John Goodwin, who heads up the Humane Society’s Stop Puppy Mills campaign and has utilized these reports to publish a yearly “Horrible Hundred” dog breeding operations, says: “The USDA action cloaks even the worst puppy mills in secrecy and allows abusers of Tennessee walking horses, zoo animals and lab animals to hide even the worst track records in animal welfare.”

This is outrageous, though perhaps not surprising since Trump is the first president in American history not to have a pet in the White House.  So far, anyway.  Reportedly, a  philanthropist friend of the president is prepared to give him a golden retriever/poodle mix puppy after it’s been trained.  The dog’s name?  Patton.

These particular website deletions are part of a broad Trumpian pattern including eliminating references to climate change on the EPA’s page.  “Ignorance Is Strength,” as George Orwell wrote in 1984.  And it’s likely only the beginning of what we’re going to see inside the Agriculture Department.

Trump’s final cabinet appointment, Sonny Perdue, is awaiting confirmation as its administrator.  He grew up on a farm and then ran a fertilizer business before becoming governor of Georgia.  Today, he runs a company that trades agricultural commodities around the world.  A spokesman for the arch-conservative Heritage Foundation think-tank sees him as a man who will “work diligently to free our nation’s farmers from excessive regulation, stop government handouts that presume farmers cannot compete in the marketplace like other businesses, and break down barriers to increase farmers’ freedom to trade.”

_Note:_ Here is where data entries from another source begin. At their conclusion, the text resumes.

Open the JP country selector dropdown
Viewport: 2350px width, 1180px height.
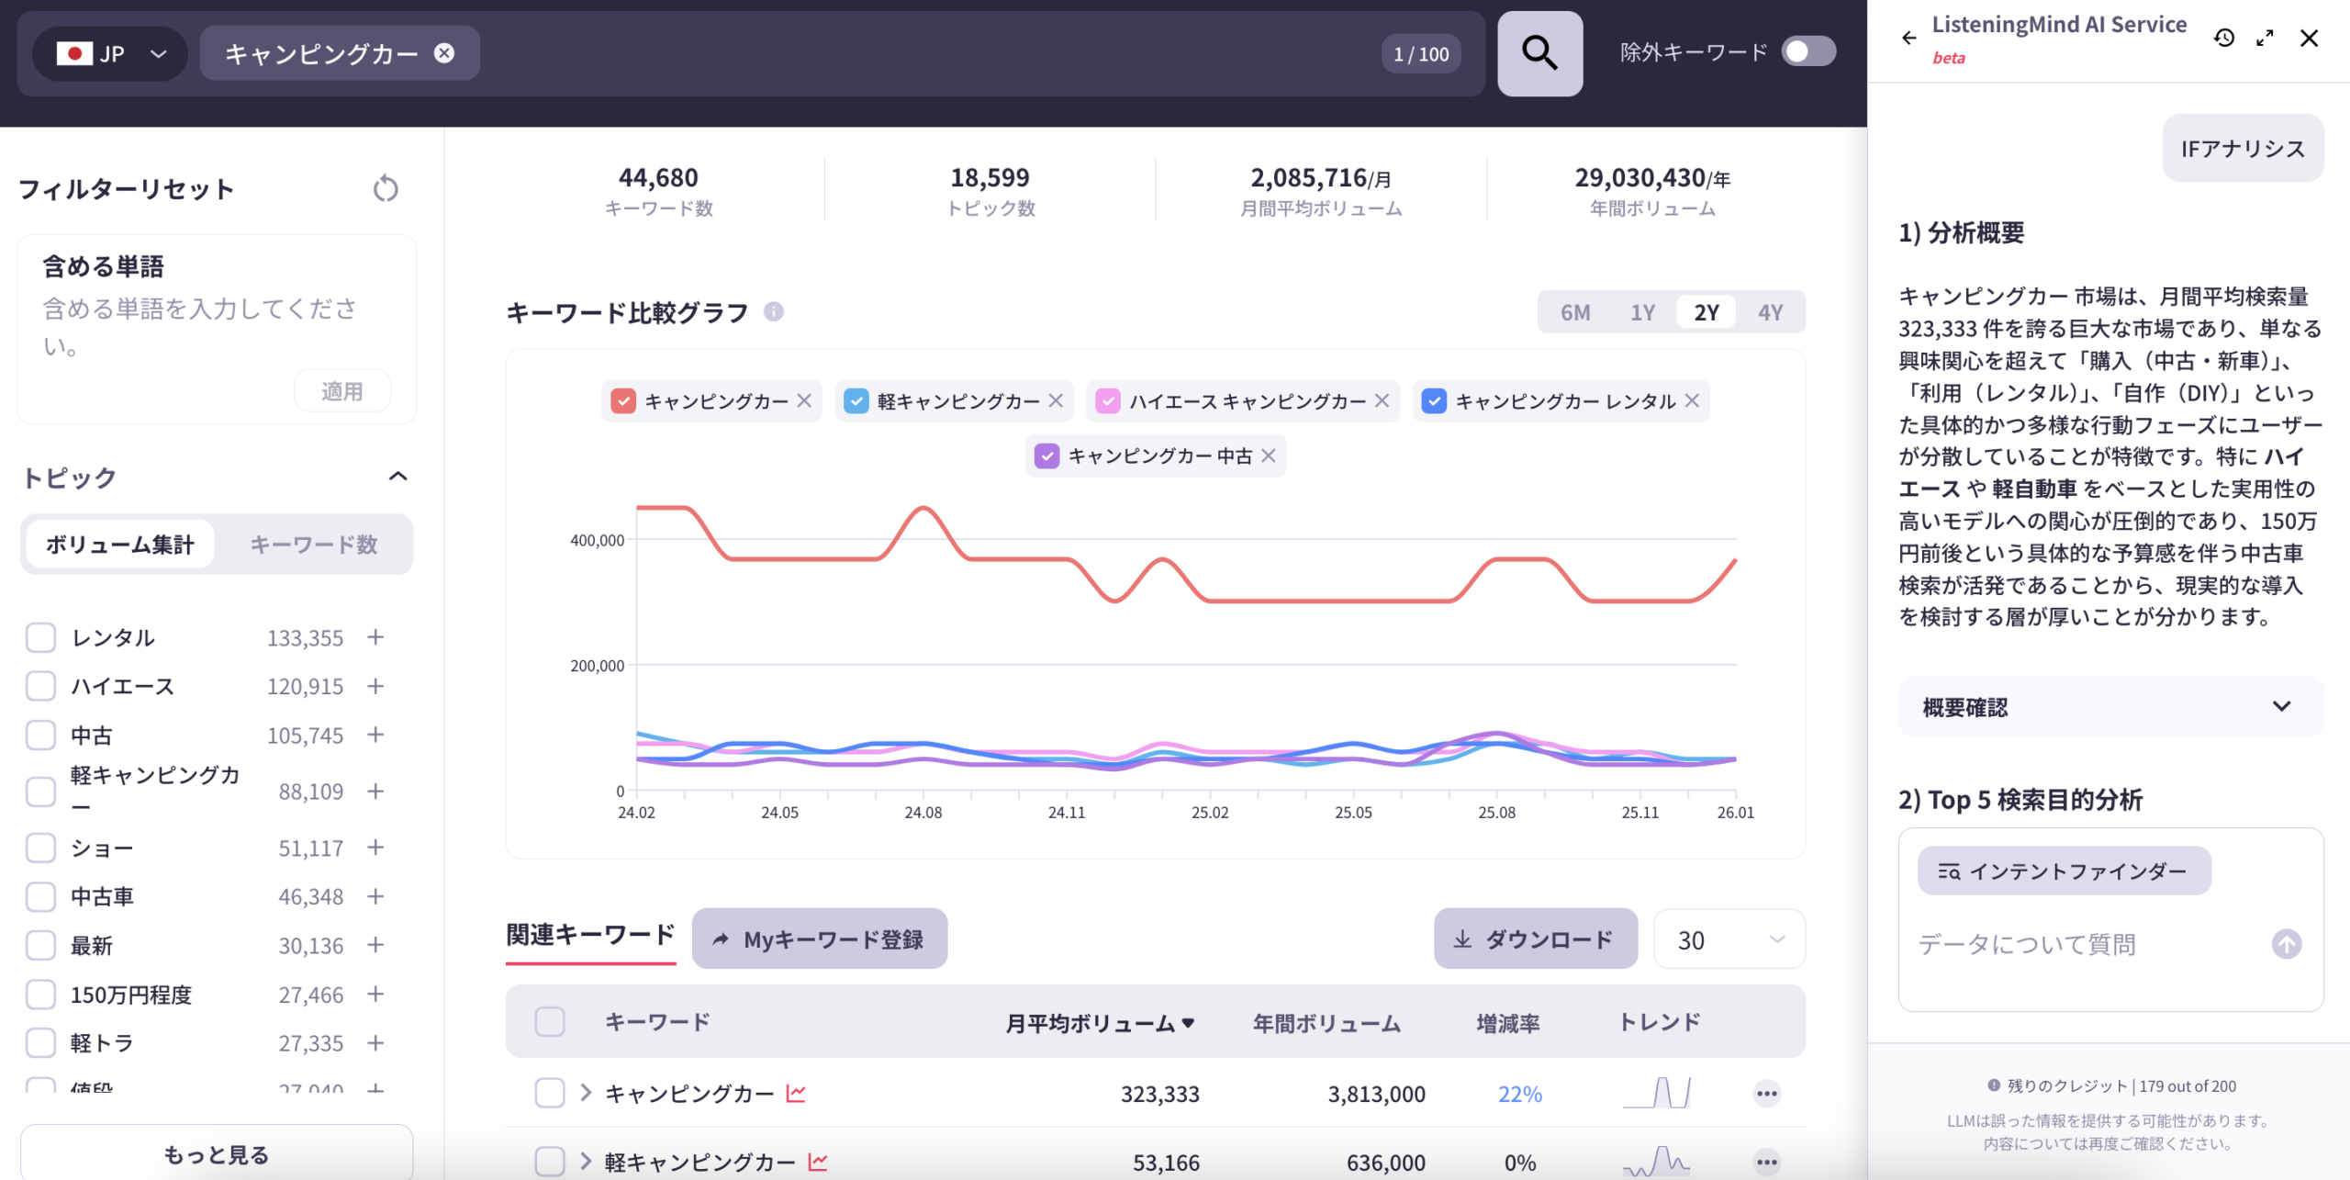point(110,53)
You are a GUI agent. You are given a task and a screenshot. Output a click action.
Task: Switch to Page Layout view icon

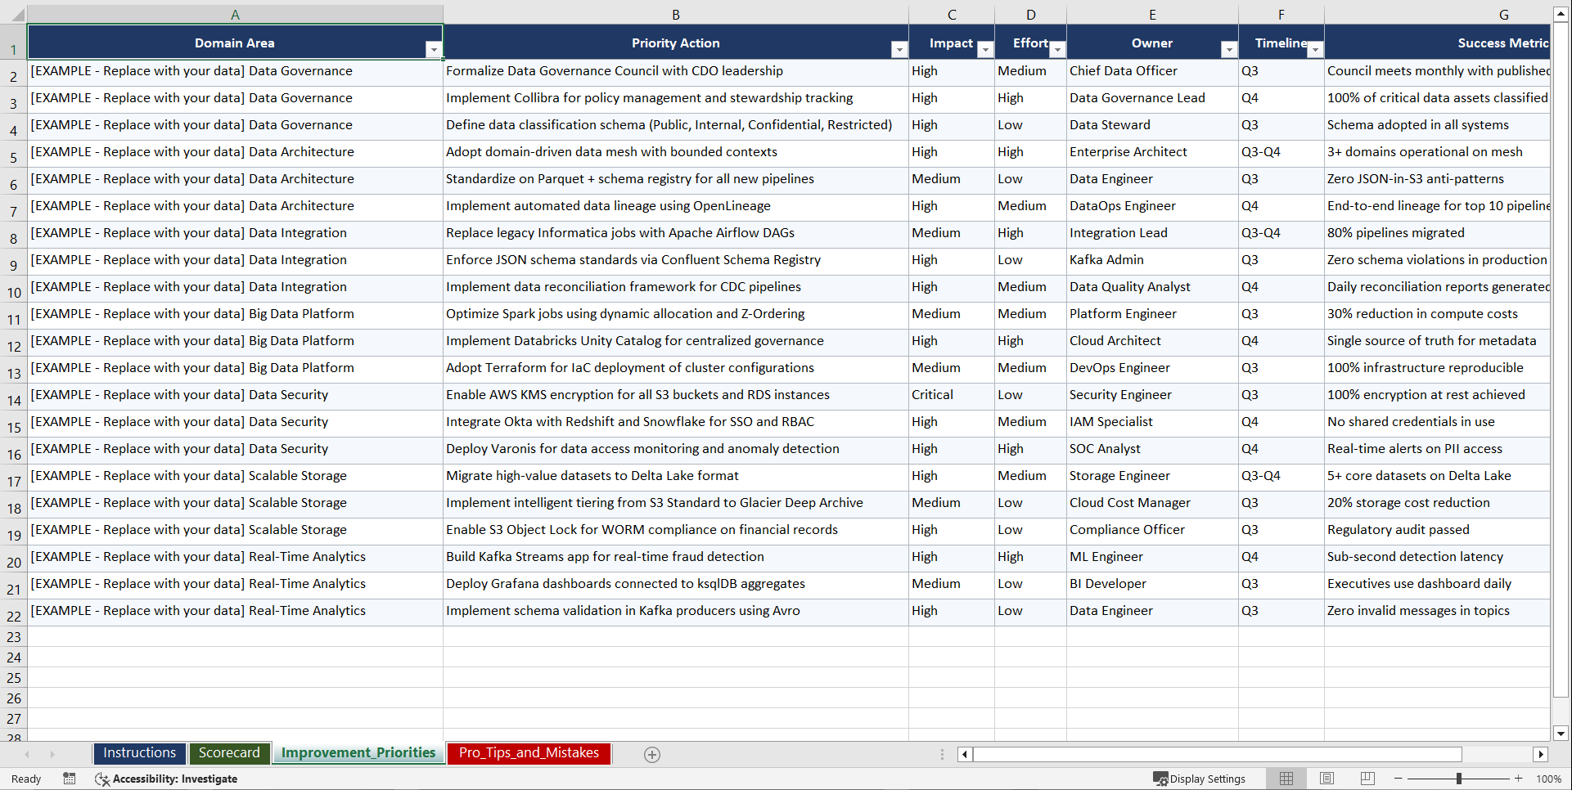pyautogui.click(x=1327, y=779)
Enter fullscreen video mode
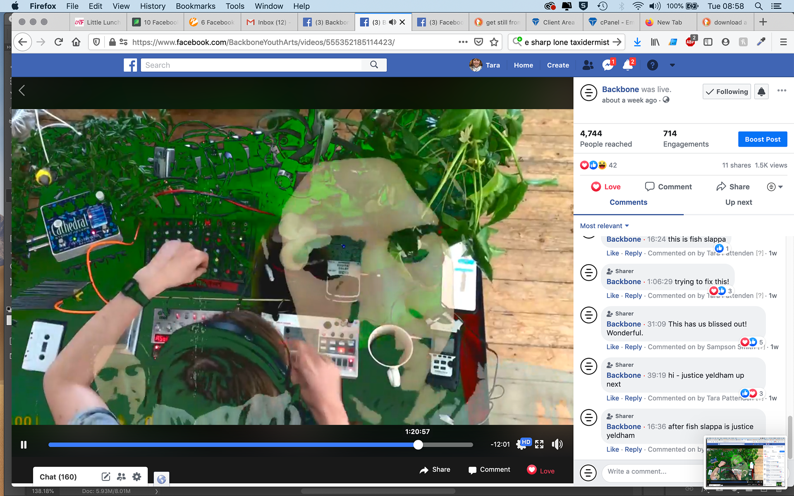794x496 pixels. (x=539, y=444)
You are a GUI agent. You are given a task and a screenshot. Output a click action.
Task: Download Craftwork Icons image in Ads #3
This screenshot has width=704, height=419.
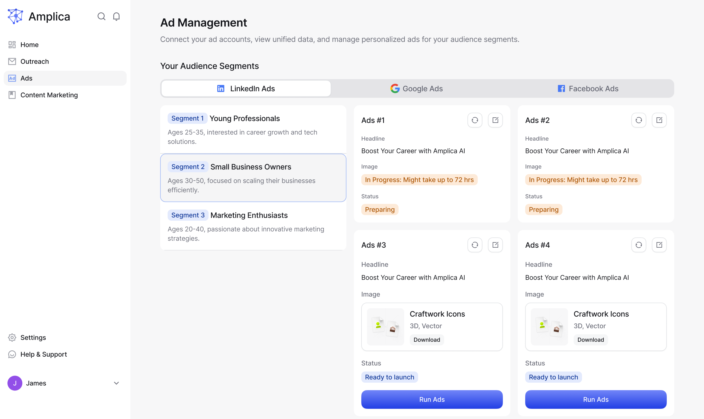[426, 340]
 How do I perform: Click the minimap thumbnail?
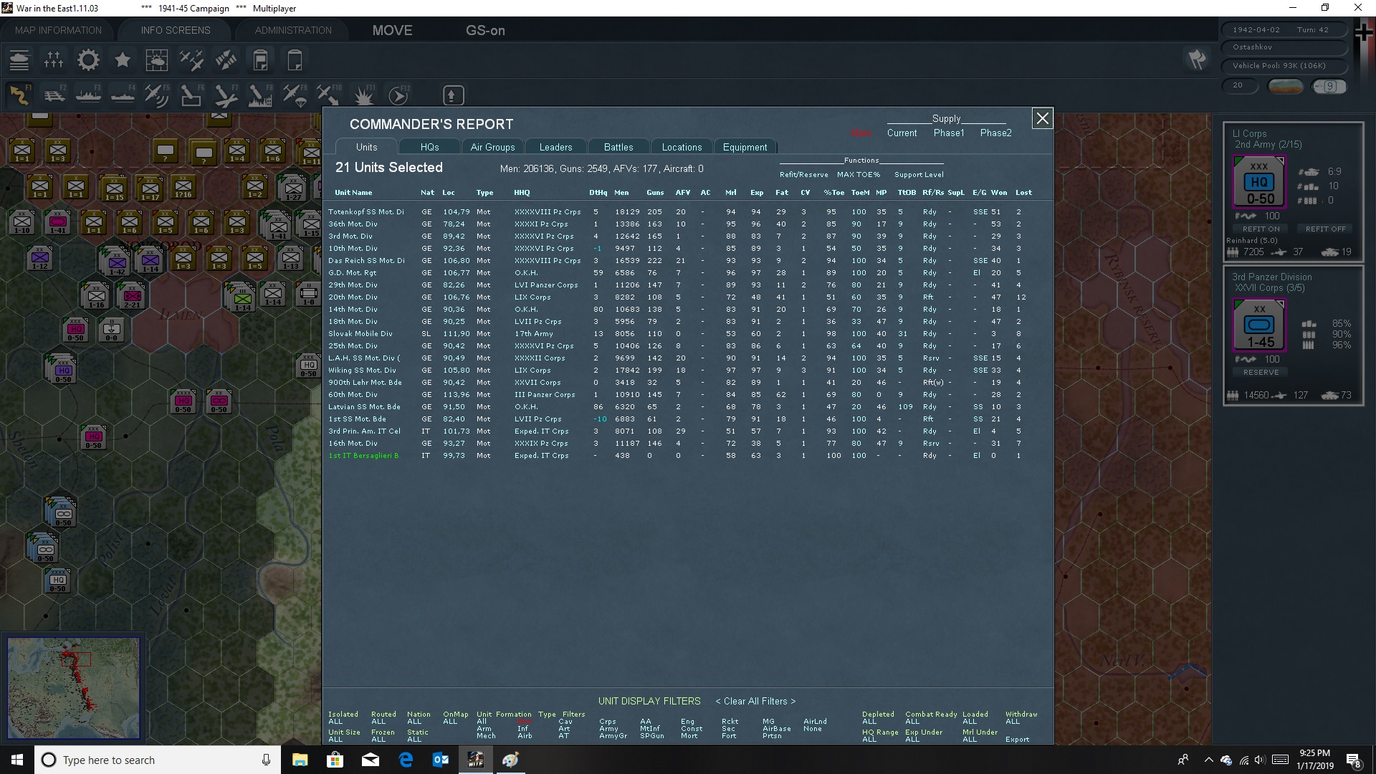tap(74, 688)
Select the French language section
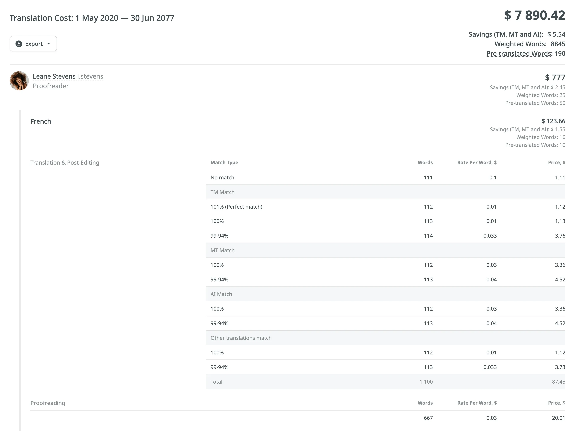 41,121
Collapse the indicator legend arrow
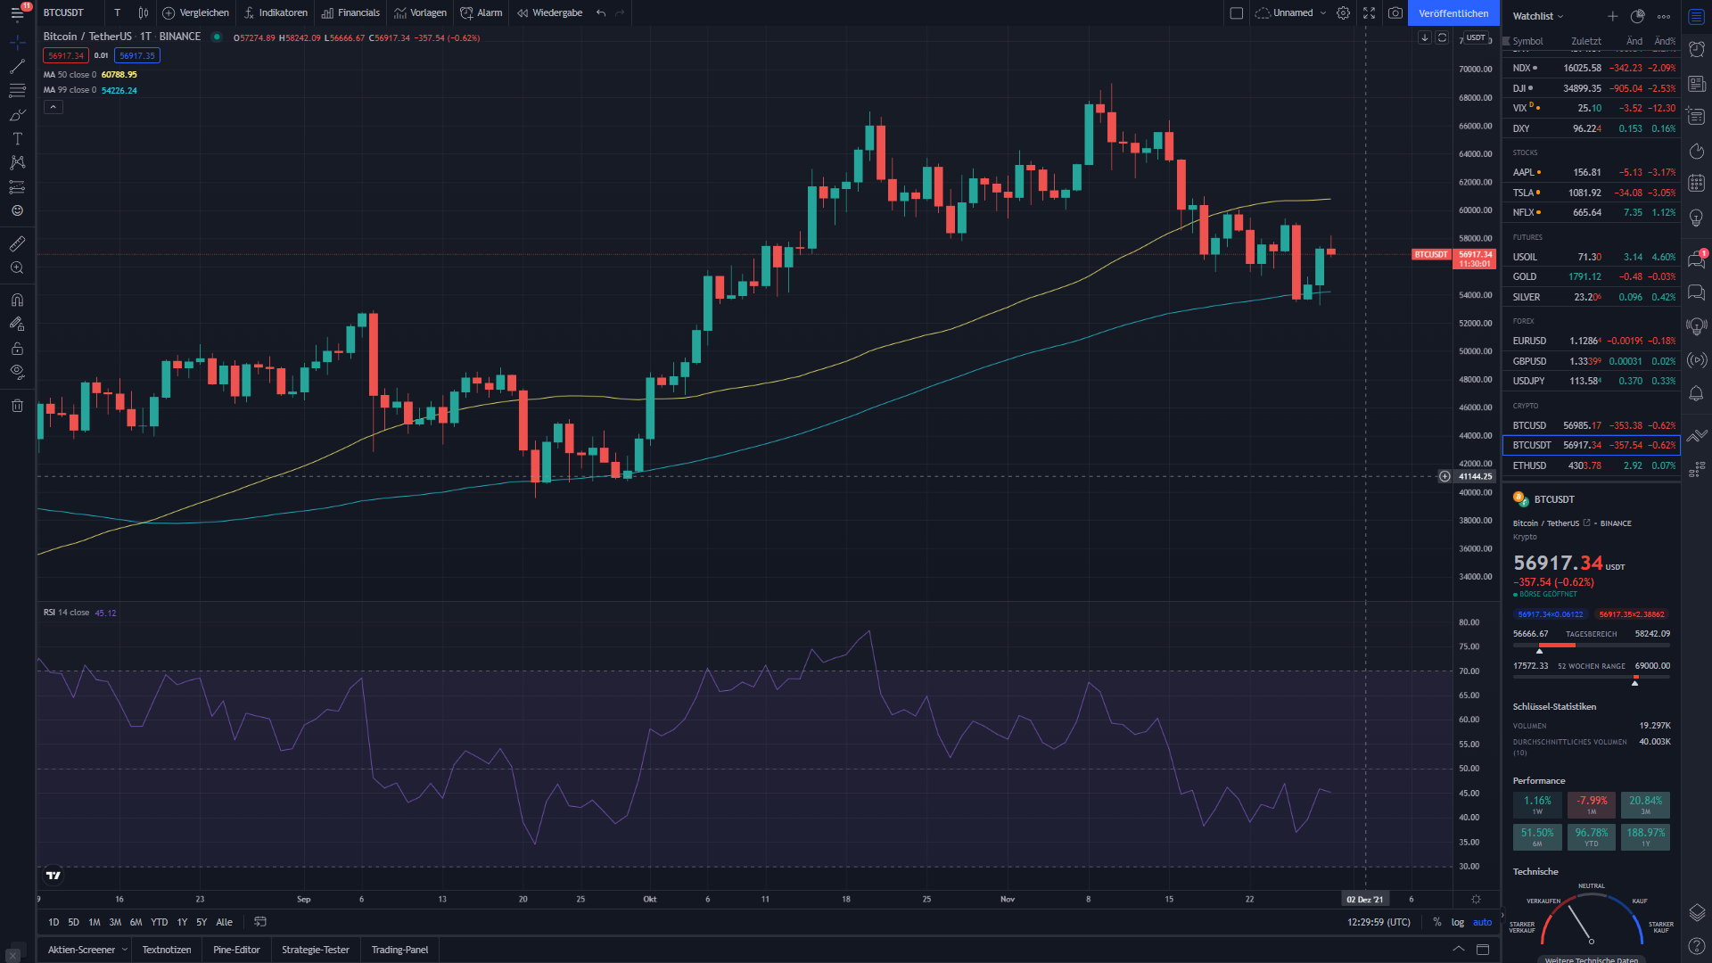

The fact is, increasing droughts, heat waves and severe floods are already cutting crop and livestock yields drastically.  At the same time, the EPA has calculated that close to ten percent of the nation’s total greenhouse-gas emissions are directly connected to agriculture.  Livestock produce tons of methane.  Soil management practices like tillage and fertilizer pump out nitrous oxide.

Perdue will certainly not make agriculture’s contribution to climate change a priority.  Like most of Trump’s other appointees, he doesn’t really think it’s a problem.  Here’s what Perdue wrote in 2014 in an op-ed piece for the National Review: “Climate change, we’re told, is responsible for heavy rains and drought alike.  Whether temperatures are unseasonably low or high, global warming is the culprit.  Snowstorms, hurricanes, and tornadoes have been around since the beginning of time, but now they want us to accept that all of it is a result of climate change.  It’s become a running joke among the public, and liberals have lost all credibility when it comes to climate science because their arguments have become so ridiculous and so obviously disconnected from reality.”

In 2010 under Obama, the USDA set forth a climate change science plan calling on all its offices to create reports on related risks and potential solutions.  That same year, Perdue and 19 other governors signed a letter fighting the EPA’s attempts to slash greenhouse-gas emissions.  The question is what will happen now to the department’s 2014 climate change adaptation plan outlining strategies for climate resilience in agriculture.

You may not realize that Perdue’s agency also oversees the U.S. Forest Service and its 193 million acres of woodlands that, in addition to providing wildlife habitat, absorb carbon dioxide.  Perdue’s Georgia is among the country’s largest timber states, and he’s himself a woodland owner who’s taken campaign money from the industry.  He’s known as an advocate of “smart management” to combat threats like drought, fire, and invasive species.  Those techniques include thinning forests and prescribed burns – which Rachel Cleetus of the Union of Concerned Scientists’ climate and energy program notes have “been used by timber companies as a backdoor into destroying habitat” and thus obtain more access to federal lands.

Here’s how Scott Faber of the Environmental Working Group summarizes what we’re likely to see at the USDA.  “Everything we know about Sonny Perdue shows he’s going to put the interests of big commercial farmers, farm lobbyists and farm chemical companies ahead of the interests of small farmers and public health.”

Do we want Sonny Perdue in charge of what Abraham Lincoln once called “the People’s Department?”  There’s still time to put pressure on our Senators to stop him.